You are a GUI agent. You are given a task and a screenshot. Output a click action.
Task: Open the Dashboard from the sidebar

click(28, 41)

□ □ □ □ □

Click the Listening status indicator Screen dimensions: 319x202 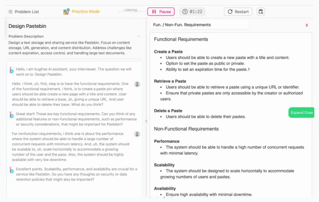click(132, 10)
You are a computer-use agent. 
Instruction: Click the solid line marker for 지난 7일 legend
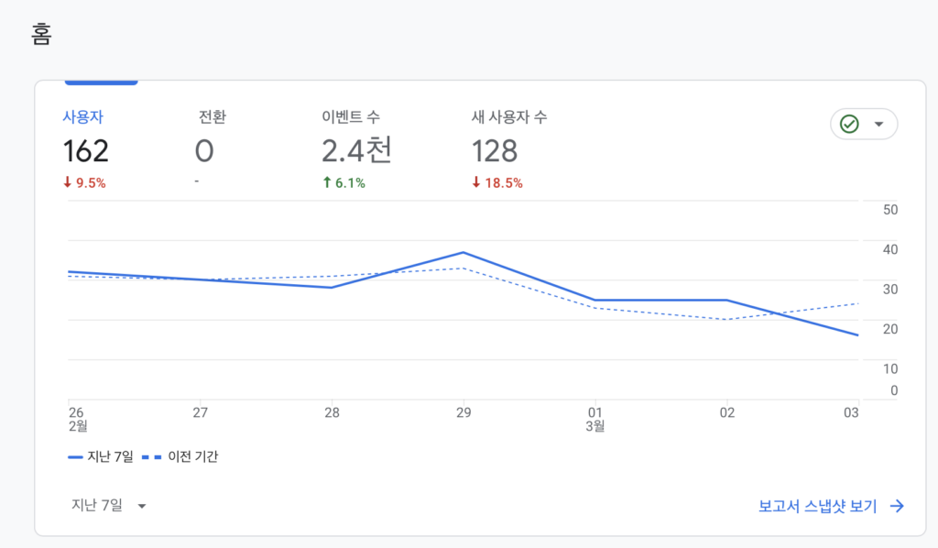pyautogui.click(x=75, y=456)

□ □ □ □ □

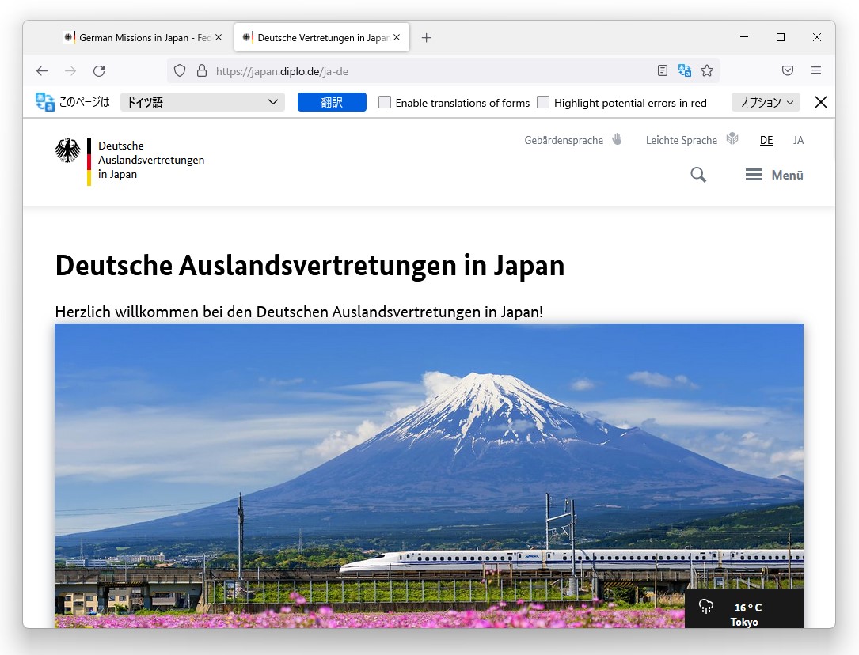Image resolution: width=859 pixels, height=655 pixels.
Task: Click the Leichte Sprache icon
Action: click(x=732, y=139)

□ □ □ □ □

◆ Exercise requirements: Go through the data and show each line that holds "agent".

◆ Solution:
You are a GUI agent. You are given a task and a screenshot. Output a click action.
You are a computer-use agent. 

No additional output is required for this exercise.